Problem requirements →
Each entry needs to be repeated exactly, with nothing added or removed.

The records →

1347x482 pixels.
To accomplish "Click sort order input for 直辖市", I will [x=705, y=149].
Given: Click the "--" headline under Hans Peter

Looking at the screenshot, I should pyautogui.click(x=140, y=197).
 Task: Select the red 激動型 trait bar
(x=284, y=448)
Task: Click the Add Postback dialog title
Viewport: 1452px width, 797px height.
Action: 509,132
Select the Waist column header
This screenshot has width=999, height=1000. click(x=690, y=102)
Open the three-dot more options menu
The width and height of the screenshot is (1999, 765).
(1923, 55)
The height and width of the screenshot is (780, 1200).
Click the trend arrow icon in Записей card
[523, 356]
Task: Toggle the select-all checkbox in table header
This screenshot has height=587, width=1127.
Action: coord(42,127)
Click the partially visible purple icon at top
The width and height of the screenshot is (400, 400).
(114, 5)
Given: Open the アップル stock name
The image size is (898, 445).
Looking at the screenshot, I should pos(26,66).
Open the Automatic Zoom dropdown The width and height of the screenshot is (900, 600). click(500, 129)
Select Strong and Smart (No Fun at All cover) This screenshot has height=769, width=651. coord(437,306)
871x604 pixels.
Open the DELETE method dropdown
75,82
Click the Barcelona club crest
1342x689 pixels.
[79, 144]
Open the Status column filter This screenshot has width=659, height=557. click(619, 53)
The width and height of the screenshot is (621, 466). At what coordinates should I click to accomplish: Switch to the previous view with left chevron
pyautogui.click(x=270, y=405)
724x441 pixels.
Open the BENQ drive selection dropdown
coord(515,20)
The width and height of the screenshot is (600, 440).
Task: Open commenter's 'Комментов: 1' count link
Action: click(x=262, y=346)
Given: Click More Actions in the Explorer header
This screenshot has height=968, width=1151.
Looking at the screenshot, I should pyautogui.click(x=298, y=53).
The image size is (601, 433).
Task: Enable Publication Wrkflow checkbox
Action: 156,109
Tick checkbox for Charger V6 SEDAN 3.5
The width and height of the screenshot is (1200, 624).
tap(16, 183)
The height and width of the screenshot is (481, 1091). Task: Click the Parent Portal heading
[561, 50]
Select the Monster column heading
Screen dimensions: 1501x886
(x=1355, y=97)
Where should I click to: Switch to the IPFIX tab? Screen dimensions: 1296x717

Output below →
1347x482 pixels.
To accomplish "Click sort order input for 直辖市", I will [x=705, y=149].
Given: Click the "--" headline under Hans Peter

Looking at the screenshot, I should pyautogui.click(x=140, y=197).
 Task: Select the red 激動型 trait bar
(x=284, y=448)
Task: Click the Add Postback dialog title
Viewport: 1452px width, 797px height.
Action: 509,132
Select the Waist column header
This screenshot has width=999, height=1000. click(x=690, y=102)
Open the three-dot more options menu
The width and height of the screenshot is (1999, 765).
(1923, 55)
The height and width of the screenshot is (780, 1200).
Click the trend arrow icon in Записей card
[523, 356]
Task: Toggle the select-all checkbox in table header
This screenshot has height=587, width=1127.
Action: coord(42,127)
Click the partially visible purple icon at top
The width and height of the screenshot is (400, 400).
(114, 5)
Given: Open the アップル stock name
The image size is (898, 445).
Looking at the screenshot, I should pos(26,66).
Open the Automatic Zoom dropdown The width and height of the screenshot is (900, 600). click(500, 129)
Select Strong and Smart (No Fun at All cover) This screenshot has height=769, width=651. coord(437,306)
871x604 pixels.
Open the DELETE method dropdown
75,82
Click the Barcelona club crest
1342x689 pixels.
[79, 144]
Open the Status column filter This screenshot has width=659, height=557. click(619, 53)
The width and height of the screenshot is (621, 466). At what coordinates should I click to accomplish: Switch to the previous view with left chevron
pyautogui.click(x=270, y=405)
724x441 pixels.
Open the BENQ drive selection dropdown
coord(515,20)
The width and height of the screenshot is (600, 440).
Task: Open commenter's 'Комментов: 1' count link
Action: click(x=262, y=346)
Given: Click More Actions in the Explorer header
This screenshot has height=968, width=1151.
Looking at the screenshot, I should pyautogui.click(x=298, y=53).
The image size is (601, 433).
Task: Enable Publication Wrkflow checkbox
Action: 156,109
Tick checkbox for Charger V6 SEDAN 3.5
The width and height of the screenshot is (1200, 624).
tap(16, 183)
The height and width of the screenshot is (481, 1091). Task: Click the Parent Portal heading
[561, 50]
Select the Monster column heading
Screen dimensions: 1501x886
(x=1355, y=97)
Where should I click to: Switch to the IPFIX tab? Screen dimensions: 1296x717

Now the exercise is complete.